--- The request ---
Rewrite the part of the records that opens with the line containing "Where should I click to: Open" and closes with the line containing "click(68, 20)", substituting "side panel" for every "sidebar" and keeping everything else unchanged.

--- start ---

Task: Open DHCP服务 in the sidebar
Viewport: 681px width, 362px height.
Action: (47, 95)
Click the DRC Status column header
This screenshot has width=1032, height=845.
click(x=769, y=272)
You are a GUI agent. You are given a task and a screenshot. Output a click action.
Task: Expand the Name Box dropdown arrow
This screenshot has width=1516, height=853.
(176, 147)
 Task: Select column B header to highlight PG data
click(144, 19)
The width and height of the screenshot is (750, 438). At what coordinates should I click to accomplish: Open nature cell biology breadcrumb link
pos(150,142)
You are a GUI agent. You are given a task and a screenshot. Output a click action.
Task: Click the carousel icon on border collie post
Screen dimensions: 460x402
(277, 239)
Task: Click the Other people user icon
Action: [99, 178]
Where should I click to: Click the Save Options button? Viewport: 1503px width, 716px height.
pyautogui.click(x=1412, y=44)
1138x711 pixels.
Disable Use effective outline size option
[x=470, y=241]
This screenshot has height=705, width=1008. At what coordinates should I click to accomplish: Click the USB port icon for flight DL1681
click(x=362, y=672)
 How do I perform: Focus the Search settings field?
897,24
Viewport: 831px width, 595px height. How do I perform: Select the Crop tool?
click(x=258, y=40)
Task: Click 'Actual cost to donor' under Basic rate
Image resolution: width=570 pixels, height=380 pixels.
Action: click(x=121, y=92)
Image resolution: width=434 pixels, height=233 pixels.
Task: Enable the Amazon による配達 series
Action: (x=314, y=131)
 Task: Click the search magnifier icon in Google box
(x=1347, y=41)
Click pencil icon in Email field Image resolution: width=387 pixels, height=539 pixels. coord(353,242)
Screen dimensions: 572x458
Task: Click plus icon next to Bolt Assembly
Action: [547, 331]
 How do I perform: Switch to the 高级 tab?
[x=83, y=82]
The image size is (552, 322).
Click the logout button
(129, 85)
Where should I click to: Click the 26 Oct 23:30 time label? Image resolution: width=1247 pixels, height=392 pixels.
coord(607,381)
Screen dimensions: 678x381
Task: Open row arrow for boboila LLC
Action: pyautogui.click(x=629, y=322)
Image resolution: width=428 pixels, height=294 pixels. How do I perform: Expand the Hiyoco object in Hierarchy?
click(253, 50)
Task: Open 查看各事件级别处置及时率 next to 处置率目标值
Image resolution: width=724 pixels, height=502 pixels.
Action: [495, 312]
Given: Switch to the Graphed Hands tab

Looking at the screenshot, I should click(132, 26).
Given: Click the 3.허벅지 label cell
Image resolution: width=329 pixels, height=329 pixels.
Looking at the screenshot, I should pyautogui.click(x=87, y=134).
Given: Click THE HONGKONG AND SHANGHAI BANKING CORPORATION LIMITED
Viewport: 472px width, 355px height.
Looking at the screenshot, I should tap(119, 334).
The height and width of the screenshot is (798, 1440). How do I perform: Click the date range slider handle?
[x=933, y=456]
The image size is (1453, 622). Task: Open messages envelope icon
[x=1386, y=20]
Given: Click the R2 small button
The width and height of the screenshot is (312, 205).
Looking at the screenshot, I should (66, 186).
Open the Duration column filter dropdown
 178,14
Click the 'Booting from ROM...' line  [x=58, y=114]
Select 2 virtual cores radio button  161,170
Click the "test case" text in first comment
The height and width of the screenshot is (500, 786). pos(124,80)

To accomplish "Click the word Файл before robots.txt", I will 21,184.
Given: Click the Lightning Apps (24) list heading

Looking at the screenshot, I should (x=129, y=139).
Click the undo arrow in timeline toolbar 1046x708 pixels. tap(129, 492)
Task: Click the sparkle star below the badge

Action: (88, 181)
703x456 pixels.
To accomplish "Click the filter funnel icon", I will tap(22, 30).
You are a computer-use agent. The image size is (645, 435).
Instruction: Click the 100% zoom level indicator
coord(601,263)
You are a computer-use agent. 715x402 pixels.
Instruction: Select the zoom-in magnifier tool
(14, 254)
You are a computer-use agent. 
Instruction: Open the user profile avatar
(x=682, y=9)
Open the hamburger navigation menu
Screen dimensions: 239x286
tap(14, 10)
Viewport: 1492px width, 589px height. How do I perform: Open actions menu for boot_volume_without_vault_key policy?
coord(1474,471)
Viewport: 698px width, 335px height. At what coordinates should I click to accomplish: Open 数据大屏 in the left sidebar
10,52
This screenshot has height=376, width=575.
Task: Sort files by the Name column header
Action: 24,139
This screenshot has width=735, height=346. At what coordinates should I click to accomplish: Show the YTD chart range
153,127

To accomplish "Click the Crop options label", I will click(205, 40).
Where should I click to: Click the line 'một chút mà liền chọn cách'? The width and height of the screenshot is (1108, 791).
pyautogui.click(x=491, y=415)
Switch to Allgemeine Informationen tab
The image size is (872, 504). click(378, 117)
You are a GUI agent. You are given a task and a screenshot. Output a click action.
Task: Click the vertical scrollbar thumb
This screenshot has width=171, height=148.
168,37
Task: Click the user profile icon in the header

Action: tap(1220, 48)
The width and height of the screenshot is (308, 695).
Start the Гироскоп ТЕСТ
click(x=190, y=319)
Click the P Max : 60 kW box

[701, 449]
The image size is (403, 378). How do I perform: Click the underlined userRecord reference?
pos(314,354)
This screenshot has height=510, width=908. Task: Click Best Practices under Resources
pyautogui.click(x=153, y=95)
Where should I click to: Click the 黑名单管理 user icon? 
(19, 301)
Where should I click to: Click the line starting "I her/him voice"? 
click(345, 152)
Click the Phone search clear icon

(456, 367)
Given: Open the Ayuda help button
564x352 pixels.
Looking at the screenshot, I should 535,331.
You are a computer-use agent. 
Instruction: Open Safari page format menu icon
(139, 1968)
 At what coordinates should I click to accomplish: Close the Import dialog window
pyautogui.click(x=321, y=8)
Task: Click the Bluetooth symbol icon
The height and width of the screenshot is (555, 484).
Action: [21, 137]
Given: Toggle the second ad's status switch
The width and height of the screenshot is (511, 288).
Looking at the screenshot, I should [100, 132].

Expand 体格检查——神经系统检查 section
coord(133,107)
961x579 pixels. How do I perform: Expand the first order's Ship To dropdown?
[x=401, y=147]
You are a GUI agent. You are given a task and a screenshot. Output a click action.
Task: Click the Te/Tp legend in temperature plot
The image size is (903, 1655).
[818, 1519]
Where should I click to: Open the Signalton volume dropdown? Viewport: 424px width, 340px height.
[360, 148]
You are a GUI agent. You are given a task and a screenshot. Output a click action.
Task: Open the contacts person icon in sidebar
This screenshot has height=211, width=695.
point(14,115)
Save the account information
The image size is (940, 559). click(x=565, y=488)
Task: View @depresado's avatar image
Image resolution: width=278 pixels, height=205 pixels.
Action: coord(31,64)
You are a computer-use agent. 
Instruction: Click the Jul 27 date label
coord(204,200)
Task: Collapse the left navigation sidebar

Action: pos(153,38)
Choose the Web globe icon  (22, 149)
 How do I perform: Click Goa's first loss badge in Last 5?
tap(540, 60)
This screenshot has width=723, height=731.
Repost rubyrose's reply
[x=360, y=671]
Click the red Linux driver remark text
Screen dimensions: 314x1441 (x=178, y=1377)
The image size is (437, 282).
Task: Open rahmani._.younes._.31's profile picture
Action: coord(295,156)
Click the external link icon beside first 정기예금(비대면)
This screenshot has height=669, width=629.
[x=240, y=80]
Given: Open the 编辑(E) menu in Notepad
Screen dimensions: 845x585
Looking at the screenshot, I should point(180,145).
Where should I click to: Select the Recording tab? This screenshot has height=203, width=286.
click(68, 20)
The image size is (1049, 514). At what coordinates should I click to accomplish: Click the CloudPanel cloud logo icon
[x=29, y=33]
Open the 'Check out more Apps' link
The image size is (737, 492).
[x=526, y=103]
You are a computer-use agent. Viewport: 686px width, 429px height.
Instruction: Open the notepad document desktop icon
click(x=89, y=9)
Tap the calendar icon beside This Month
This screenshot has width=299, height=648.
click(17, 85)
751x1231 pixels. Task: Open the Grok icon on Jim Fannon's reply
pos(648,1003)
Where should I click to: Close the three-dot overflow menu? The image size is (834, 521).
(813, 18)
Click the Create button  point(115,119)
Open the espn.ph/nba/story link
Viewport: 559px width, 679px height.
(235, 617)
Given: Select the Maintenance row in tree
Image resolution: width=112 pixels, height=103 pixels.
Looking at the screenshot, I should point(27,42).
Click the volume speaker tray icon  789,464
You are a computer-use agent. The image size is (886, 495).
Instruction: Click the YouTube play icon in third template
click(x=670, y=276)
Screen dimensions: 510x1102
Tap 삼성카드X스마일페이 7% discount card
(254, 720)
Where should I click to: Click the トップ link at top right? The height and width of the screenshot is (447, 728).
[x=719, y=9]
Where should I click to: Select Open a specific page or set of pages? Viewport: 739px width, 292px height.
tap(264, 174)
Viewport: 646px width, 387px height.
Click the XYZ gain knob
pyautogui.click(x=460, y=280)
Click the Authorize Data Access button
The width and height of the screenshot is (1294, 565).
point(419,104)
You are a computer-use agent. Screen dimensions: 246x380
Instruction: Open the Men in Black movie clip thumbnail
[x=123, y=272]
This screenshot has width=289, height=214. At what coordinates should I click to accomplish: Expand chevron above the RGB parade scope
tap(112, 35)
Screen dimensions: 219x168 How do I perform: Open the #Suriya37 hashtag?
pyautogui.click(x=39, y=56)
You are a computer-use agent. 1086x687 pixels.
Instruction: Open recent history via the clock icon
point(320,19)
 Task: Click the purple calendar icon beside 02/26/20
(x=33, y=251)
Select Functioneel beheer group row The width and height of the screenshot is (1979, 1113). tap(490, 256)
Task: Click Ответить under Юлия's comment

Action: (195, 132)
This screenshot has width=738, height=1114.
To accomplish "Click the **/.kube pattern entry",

--- end ---

--- Full output ---
Where should I click to: Open the Signalton volume dropdown? Viewport: 424px width, 340px height.
[360, 148]
You are a GUI agent. You are given a task and a screenshot. Output a click action.
Task: Open the contacts person icon in side panel
This screenshot has height=211, width=695.
point(14,115)
Save the account information
The image size is (940, 559). click(x=565, y=488)
Task: View @depresado's avatar image
Image resolution: width=278 pixels, height=205 pixels.
Action: coord(31,64)
You are a computer-use agent. 
Instruction: Click the Jul 27 date label
coord(204,200)
Task: Collapse the left navigation side panel

Action: pos(153,38)
Choose the Web globe icon  (22, 149)
 How do I perform: Click Goa's first loss badge in Last 5?
tap(540, 60)
This screenshot has width=723, height=731.
Repost rubyrose's reply
[x=360, y=671]
Click the red Linux driver remark text
Screen dimensions: 314x1441 (x=178, y=1377)
The image size is (437, 282).
Task: Open rahmani._.younes._.31's profile picture
Action: coord(295,156)
Click the external link icon beside first 정기예금(비대면)
This screenshot has height=669, width=629.
[x=240, y=80]
Given: Open the 编辑(E) menu in Notepad
Screen dimensions: 845x585
Looking at the screenshot, I should point(180,145).
Where should I click to: Select the Recording tab? This screenshot has height=203, width=286.
click(68, 20)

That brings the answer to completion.